LineTool example

Indeed, “sketchup.rb” is a script that (since SketchUp 2014,) gets loaded before any plugins or extensions get loaded. So the act of requiring it (since) is frivolous.

But this issue is discussed in another topic:
To require “sketchup.rb”, or not to … that is the question

In this specific case of “linetool.rb”, there appears to not be any use of the global methods defined in “sketchup.rb”, so the author may be using the require statement as a marker statement as Aerilius suggests (in the topic listed above.)

The “sketchup.rb” file is located in the “Tools” sub-directory of the SketchUp program directory. (… despite what it says at the top of the “su_examples.rb” and “examplescripts.rb” files.)

The “linetool.rb” file’s loading, is ultimately caused by the “su_examples.rb” extension registration script, in the “Plugins” directory, (which loads “examplescripts.rb”, which loads all the example scripts, in the “su_examples” extension sub-directory.)

In the “su_examples.rb” you’ll see the loading of “sketchup.rb”, “extensions.rb” and “langhandler.rb”. All 3 are located in the “Tools” sub-directory of the SketchUp program directory.

The functionality of “sketchup.rb” remains undocumented. (But this has been discussed ad nauseum elsewhere, and is a bit off-topic.)

The “extensions.rb” file defines the SketchupExtension class, which is documented.

The “langhandler.rb” file defines the LanguageHandler class, which has always had the .GetString method, but in response to a request by myself, (for SU2014+) they renamed it [] (square brackets) and aliased it as GetString. (To have extensions that still work with older versions, you’d need to use the old name. That is why they have not changed it.)
Some thing is wrong with the documentation generator as it is not listing the method aliases.

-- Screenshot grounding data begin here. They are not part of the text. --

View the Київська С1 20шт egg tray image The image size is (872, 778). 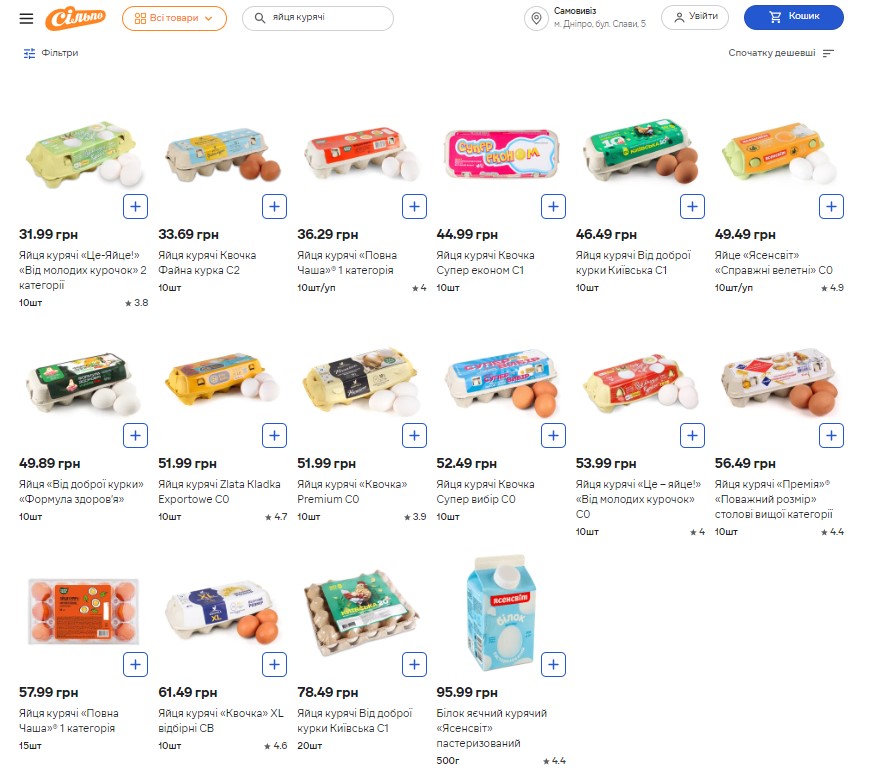[x=361, y=611]
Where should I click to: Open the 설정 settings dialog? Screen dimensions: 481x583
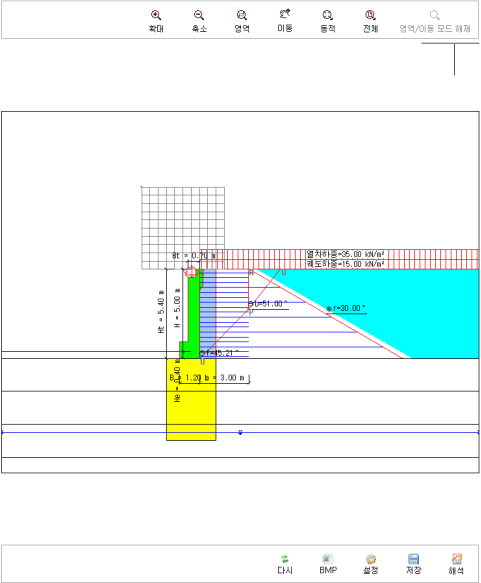pos(371,564)
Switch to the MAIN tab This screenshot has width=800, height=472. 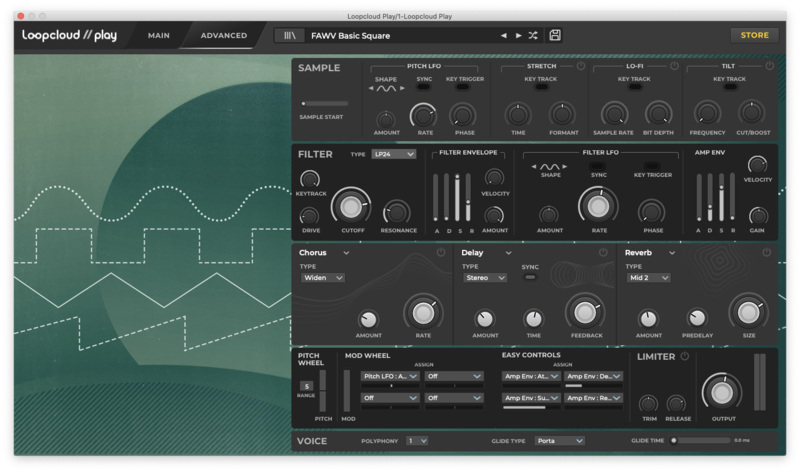(158, 36)
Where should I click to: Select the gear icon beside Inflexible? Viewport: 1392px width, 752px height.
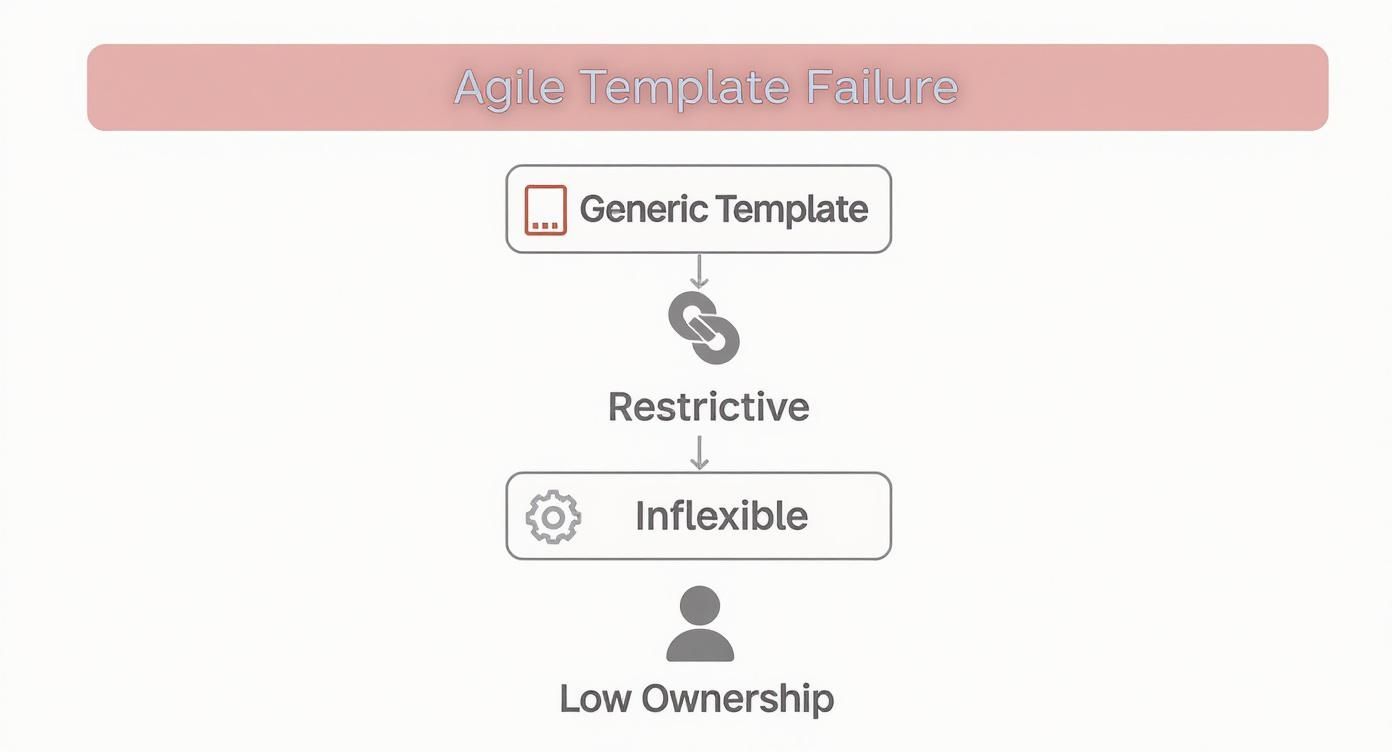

I personally use the square bracket method myself, and create singleton methods if a method response test is negative:

    @strings = LanguageHandler.new("my_plugin.strings")
    if !@strings.respond_to?(:[])
      def @strings.[](arg)
        self.GetString(arg)
      end
    end

The GetString name is not Rubyish, and shows the original author’s Java or Javascript roots. The square bracket accessor is the way it is done in Ruby for Hash-like objects, from which data is accessed by a key.